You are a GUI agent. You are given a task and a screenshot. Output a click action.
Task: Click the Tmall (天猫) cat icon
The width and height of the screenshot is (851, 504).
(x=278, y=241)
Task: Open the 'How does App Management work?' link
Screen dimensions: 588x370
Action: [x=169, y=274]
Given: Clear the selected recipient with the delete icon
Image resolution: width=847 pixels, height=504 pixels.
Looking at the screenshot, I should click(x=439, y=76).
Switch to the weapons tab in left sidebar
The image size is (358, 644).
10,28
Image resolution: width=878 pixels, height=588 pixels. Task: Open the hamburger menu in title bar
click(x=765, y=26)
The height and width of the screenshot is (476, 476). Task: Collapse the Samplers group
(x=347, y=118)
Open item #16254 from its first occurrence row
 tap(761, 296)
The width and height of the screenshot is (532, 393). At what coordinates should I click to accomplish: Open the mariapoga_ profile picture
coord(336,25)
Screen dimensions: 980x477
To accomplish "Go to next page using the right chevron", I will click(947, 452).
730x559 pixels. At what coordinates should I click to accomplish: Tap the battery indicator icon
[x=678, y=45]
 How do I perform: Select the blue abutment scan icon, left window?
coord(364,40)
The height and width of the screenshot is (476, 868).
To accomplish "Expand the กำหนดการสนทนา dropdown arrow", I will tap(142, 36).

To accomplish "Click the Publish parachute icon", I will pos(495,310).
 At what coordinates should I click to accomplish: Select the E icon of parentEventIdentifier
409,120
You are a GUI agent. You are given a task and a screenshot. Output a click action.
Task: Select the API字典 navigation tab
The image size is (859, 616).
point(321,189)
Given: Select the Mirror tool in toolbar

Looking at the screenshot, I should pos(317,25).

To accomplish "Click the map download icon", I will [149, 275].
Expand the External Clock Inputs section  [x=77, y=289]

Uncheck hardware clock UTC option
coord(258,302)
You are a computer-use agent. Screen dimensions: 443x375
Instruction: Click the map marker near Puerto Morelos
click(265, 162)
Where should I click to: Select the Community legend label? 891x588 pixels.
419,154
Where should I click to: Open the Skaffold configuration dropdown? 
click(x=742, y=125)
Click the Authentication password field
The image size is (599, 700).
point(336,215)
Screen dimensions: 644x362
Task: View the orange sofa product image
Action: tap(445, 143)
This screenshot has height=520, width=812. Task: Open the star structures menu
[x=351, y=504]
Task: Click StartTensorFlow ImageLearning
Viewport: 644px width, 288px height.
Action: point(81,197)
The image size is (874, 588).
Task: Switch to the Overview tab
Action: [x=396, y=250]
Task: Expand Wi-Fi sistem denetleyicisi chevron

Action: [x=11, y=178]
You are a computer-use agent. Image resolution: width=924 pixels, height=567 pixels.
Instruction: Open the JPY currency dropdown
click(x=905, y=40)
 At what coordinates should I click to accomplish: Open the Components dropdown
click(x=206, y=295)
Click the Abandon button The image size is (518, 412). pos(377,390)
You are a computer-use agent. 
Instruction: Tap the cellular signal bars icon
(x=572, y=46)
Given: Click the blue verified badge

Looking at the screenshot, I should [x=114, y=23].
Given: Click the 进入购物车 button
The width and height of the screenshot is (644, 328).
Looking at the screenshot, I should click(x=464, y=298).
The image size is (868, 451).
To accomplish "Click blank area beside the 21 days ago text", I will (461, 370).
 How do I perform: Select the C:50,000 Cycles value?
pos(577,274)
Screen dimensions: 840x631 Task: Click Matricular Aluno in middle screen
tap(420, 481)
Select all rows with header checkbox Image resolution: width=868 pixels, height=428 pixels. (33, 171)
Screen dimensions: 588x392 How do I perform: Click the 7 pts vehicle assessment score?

┄┄┄┄┄┄┄┄┄┄

WHAT TO DO: Repeat the data precisely, reproducing every entry.

OUTPUT FOR THIS EXERCISE:
You are a GUI agent. You are given a task and a screenshot. Output a click action.
Task: Click the Tmall (天猫) cat icon
The width and height of the screenshot is (851, 504).
(x=278, y=241)
Task: Open the 'How does App Management work?' link
Screen dimensions: 588x370
Action: [x=169, y=274]
Given: Clear the selected recipient with the delete icon
Image resolution: width=847 pixels, height=504 pixels.
Looking at the screenshot, I should click(x=439, y=76).
Switch to the weapons tab in left sidebar
The image size is (358, 644).
10,28
Image resolution: width=878 pixels, height=588 pixels. Task: Open the hamburger menu in title bar
click(x=765, y=26)
The height and width of the screenshot is (476, 476). Task: Collapse the Samplers group
(x=347, y=118)
Open item #16254 from its first occurrence row
 tap(761, 296)
The width and height of the screenshot is (532, 393). At what coordinates should I click to accomplish: Open the mariapoga_ profile picture
coord(336,25)
Screen dimensions: 980x477
To accomplish "Go to next page using the right chevron", I will click(947, 452).
730x559 pixels. At what coordinates should I click to accomplish: Tap the battery indicator icon
[x=678, y=45]
 How do I perform: Select the blue abutment scan icon, left window?
coord(364,40)
The height and width of the screenshot is (476, 868).
To accomplish "Expand the กำหนดการสนทนา dropdown arrow", I will tap(142, 36).

To accomplish "Click the Publish parachute icon", I will pos(495,310).
 At what coordinates should I click to accomplish: Select the E icon of parentEventIdentifier
409,120
You are a GUI agent. You are given a task and a screenshot. Output a click action.
Task: Select the API字典 navigation tab
The image size is (859, 616).
point(321,189)
Given: Select the Mirror tool in toolbar

Looking at the screenshot, I should pos(317,25).

To accomplish "Click the map download icon", I will [149, 275].
Expand the External Clock Inputs section  [x=77, y=289]

Uncheck hardware clock UTC option
coord(258,302)
You are a computer-use agent. Screen dimensions: 443x375
Instruction: Click the map marker near Puerto Morelos
click(265, 162)
Where should I click to: Select the Community legend label? 891x588 pixels.
419,154
Where should I click to: Open the Skaffold configuration dropdown? 
click(x=742, y=125)
Click the Authentication password field
The image size is (599, 700).
point(336,215)
Screen dimensions: 644x362
Task: View the orange sofa product image
Action: tap(445, 143)
This screenshot has height=520, width=812. Task: Open the star structures menu
[x=351, y=504]
Task: Click StartTensorFlow ImageLearning
Viewport: 644px width, 288px height.
Action: point(81,197)
The image size is (874, 588).
Task: Switch to the Overview tab
Action: [x=396, y=250]
Task: Expand Wi-Fi sistem denetleyicisi chevron

Action: [x=11, y=178]
You are a computer-use agent. Image resolution: width=924 pixels, height=567 pixels.
Instruction: Open the JPY currency dropdown
click(x=905, y=40)
 At what coordinates should I click to accomplish: Open the Components dropdown
click(x=206, y=295)
Click the Abandon button The image size is (518, 412). pos(377,390)
You are a computer-use agent. 
Instruction: Tap the cellular signal bars icon
(x=572, y=46)
Given: Click the blue verified badge

Looking at the screenshot, I should [x=114, y=23].
Given: Click the 进入购物车 button
The width and height of the screenshot is (644, 328).
Looking at the screenshot, I should click(x=464, y=298).
The image size is (868, 451).
To accomplish "Click blank area beside the 21 days ago text", I will (461, 370).
 How do I perform: Select the C:50,000 Cycles value?
pos(577,274)
Screen dimensions: 840x631 Task: Click Matricular Aluno in middle screen
tap(420, 481)
Select all rows with header checkbox Image resolution: width=868 pixels, height=428 pixels. (33, 171)
Screen dimensions: 588x392 How do I perform: Click the 7 pts vehicle assessment score?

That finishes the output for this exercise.